A mãe passa seus dias trancada dentro de casa, sem ânimo nem mesmo para ir a um médico para verificar a ferida que carrega no meio da perna. A filha ganha a vida fazendo strip-tease em uma boate decadente, quando seu sonho mesmo era cantar. O filho foi embora, trabalha como atendente de telemarketing e manda postais para a família de diversos lugares do mundo, inventando uma fantasia que só a mais cega acreditaria. O pai trabalha numa rádio, relembrando antigos clássicos, enquanto está começando a esquecer do óbvio. Ao mesmo tempo, vai sendo esquecido, seja pela menina que não mais tem tempo para ele, ou pelo neto, que fará de tudo para não o perder da memória. Naquele prédio, trabalha como porteiro o homem que não desistiu. Na correria de um lado para outro, está sempre atrasado – tanto no horário, como na própria idade. A dupla jornada segue até à noite, se virando como sushiman, tendo que lidar com o patrão grosseiro e com clientes solitários da madrugada, como as filhas da mãe e do pai.

* **DADOS EXIBIDOS**:
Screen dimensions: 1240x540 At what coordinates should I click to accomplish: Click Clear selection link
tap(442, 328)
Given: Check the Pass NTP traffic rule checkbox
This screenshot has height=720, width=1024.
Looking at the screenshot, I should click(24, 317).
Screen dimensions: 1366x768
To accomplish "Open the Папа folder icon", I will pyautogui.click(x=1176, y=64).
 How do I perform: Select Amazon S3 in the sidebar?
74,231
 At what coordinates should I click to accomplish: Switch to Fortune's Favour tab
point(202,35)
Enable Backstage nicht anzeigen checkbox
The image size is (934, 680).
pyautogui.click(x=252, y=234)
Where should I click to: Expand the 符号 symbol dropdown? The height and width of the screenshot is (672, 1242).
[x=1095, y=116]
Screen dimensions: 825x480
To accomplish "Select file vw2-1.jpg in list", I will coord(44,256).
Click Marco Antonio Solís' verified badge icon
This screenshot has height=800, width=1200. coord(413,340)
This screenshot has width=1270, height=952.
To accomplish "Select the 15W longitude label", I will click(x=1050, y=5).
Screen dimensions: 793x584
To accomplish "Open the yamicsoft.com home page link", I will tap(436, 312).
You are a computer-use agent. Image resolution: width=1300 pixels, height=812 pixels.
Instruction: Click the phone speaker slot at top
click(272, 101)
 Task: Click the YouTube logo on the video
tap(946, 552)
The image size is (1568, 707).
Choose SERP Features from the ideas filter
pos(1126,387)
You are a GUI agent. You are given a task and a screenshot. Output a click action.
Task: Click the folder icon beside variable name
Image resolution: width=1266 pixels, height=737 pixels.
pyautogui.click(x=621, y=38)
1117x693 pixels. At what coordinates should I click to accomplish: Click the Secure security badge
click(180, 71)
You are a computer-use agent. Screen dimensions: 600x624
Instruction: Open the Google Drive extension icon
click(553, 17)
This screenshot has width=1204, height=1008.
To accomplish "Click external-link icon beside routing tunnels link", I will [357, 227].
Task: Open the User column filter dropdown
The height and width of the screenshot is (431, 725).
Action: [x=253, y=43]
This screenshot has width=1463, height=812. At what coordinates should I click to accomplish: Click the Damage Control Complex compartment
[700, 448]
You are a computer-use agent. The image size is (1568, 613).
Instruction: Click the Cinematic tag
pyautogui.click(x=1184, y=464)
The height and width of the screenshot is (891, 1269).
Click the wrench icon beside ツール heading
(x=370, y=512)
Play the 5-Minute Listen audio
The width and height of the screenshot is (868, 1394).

* **TAREFA A**:
Responda com base no texto de leitura:
(i) Qual era o sonho da filha?
(ii) Em que o filho trabalha?
(iii) Onde o pai trabalha?
* **TAREFA B**:
As afirmações abaixo estão de acordo com o texto de leitura? Responda sim ou não a cada uma e cite as palavras do texto que decidem a resposta.
(i) A mãe vai ao médico para verificar a ferida na perna.
(ii) O porteiro do prédio trabalha também como sushiman à noite.
(iii) O filho continua morando com a família.
Você não precisa do material para responder.

* **RESPOSTA A**:
(i) Cantar.
(ii) Como atendente de telemarketing.
(iii) Numa rádio.

* **RESPOSTA B**:
(i) Não: "sem ânimo nem mesmo para ir a um médico para verificar a ferida que carrega no meio da perna".
(ii) Sim: "A dupla jornada segue até à noite, se virando como sushiman".
(iii) Não: "O filho foi embora".